Recovery of nitrogen pools and processes in degraded riparian zones in the southern appalachians.

Establishment of riparian buffers is an effective method for reducing nutrient input to streams. However, the underlying biogeochemical processes are not fully understood. The objective of this 4-yr study was to examine the effects of riparian zone restoration on soil N cycling mechanisms in a mountain pasture previously degraded by cattle. Soil inorganic N pools, fluxes, and transformation mechanisms were compared across the following experimental treatments: (i) a restored area with vegetation regrowth; (ii) a degraded riparian area with simulated effects of continued grazing by compaction, vegetation removal, and nutrient addition (+N); and (iii) a degraded riparian area with simulated compaction and vegetation removal only (-N). Soil solution NO(3)(-) concentrations and fluxes of inorganic N in overland flow were >90% lower in the restored treatment relative to the degraded (+N) treatment. Soil solution NO(3)(-) concentrations decreased more rapidly in the restored treatment relative to the degraded (-N) following cattle (Bos taurus) exclusion.

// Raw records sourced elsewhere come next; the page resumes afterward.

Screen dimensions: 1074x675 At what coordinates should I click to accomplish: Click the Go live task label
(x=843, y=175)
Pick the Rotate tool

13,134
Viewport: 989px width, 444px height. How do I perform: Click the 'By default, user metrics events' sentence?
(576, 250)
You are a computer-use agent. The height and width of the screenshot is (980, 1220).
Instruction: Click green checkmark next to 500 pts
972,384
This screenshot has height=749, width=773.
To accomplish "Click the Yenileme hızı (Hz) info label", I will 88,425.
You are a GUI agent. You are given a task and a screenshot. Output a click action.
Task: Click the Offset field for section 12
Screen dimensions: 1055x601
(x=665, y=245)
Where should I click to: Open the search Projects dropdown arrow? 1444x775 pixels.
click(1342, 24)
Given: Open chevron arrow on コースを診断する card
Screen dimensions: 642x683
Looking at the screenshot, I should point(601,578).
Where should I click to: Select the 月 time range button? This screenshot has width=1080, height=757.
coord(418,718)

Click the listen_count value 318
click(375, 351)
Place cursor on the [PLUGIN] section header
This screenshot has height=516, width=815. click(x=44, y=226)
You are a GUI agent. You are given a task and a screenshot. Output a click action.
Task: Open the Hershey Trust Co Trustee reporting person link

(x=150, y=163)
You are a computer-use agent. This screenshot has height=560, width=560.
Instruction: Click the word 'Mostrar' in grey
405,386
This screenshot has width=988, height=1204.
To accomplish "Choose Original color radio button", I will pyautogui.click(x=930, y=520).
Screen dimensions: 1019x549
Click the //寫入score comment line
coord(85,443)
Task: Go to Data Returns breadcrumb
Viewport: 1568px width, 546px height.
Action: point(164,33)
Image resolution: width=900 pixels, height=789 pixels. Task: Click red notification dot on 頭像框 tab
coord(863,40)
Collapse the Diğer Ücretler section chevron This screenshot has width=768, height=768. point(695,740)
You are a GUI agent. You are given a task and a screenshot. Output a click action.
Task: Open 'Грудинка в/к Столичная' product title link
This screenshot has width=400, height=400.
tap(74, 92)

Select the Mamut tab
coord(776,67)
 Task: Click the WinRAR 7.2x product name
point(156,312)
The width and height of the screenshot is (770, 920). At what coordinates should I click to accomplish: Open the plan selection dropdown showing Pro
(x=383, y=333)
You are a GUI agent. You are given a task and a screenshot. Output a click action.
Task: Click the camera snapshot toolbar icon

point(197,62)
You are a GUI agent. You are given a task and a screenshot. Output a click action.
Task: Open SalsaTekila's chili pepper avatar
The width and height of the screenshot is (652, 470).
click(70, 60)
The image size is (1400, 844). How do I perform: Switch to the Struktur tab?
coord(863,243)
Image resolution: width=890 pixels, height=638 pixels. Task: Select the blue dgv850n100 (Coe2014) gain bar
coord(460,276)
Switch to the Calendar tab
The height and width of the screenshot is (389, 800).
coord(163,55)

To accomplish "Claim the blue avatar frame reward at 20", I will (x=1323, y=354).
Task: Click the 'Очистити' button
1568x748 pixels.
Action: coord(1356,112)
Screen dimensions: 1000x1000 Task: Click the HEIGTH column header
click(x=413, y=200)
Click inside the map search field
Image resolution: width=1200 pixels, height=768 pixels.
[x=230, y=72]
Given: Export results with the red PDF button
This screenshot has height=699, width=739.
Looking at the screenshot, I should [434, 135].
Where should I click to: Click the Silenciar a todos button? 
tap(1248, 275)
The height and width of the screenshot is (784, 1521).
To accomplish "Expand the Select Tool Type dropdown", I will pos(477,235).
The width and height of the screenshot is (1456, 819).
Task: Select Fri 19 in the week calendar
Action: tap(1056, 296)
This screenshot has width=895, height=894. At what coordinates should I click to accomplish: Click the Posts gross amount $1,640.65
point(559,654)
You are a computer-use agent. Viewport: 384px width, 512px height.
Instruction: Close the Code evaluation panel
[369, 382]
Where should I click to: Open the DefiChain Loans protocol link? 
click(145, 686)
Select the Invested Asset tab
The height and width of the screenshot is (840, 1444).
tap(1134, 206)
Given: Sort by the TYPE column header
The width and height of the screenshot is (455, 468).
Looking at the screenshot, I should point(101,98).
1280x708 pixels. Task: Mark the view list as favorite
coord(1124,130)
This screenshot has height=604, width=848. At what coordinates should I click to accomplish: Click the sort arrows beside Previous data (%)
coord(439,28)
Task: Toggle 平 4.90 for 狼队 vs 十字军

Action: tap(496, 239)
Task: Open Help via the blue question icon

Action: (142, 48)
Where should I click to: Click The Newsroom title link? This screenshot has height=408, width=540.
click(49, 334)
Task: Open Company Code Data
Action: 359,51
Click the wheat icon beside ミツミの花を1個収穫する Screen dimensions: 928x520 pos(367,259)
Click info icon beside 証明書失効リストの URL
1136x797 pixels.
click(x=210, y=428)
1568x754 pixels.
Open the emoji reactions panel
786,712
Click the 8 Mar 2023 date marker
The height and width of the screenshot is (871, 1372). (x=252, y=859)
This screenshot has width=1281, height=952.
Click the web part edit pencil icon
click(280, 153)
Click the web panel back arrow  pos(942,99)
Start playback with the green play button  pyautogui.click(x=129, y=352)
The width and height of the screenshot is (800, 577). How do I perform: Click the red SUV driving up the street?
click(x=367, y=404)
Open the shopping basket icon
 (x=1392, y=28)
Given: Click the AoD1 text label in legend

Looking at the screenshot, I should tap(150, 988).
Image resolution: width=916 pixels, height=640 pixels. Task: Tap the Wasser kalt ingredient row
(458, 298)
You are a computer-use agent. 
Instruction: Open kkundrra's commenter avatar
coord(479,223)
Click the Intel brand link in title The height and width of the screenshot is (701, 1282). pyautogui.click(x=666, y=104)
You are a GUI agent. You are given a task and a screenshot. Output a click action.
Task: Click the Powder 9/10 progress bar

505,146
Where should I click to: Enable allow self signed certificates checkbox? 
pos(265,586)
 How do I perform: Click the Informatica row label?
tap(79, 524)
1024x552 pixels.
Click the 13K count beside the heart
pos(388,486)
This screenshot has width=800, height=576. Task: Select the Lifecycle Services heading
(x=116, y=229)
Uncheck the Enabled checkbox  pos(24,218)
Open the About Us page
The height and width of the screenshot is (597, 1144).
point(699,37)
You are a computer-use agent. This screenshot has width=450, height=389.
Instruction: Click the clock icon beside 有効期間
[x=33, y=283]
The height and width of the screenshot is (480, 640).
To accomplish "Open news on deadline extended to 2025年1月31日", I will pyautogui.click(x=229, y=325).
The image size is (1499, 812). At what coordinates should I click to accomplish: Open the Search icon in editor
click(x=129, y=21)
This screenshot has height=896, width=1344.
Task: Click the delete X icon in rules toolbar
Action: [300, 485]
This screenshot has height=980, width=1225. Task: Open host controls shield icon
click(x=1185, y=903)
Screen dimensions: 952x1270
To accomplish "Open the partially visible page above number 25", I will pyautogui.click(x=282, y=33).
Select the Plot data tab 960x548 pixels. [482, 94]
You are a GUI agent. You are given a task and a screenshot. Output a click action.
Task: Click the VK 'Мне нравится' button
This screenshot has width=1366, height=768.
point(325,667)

Mineralization and nitrification rates in the restored treatment were similar to the degraded (-N) treatment and, on average, 75% lower than in the degraded (+N) treatment. Nitrogen trace gas fluxes indicated that restoration increased the relative importance of denitrification, relative to nitrification, as a pathway by which N is diverted from the receiving stream to the atmosphere. Changes in soil nutrient cycling mechanisms following restoration of the degraded riparian zone were primarily driven by cessation of N inputs. The recovery rate, however, was influenced by the rate of vegetation regrowth.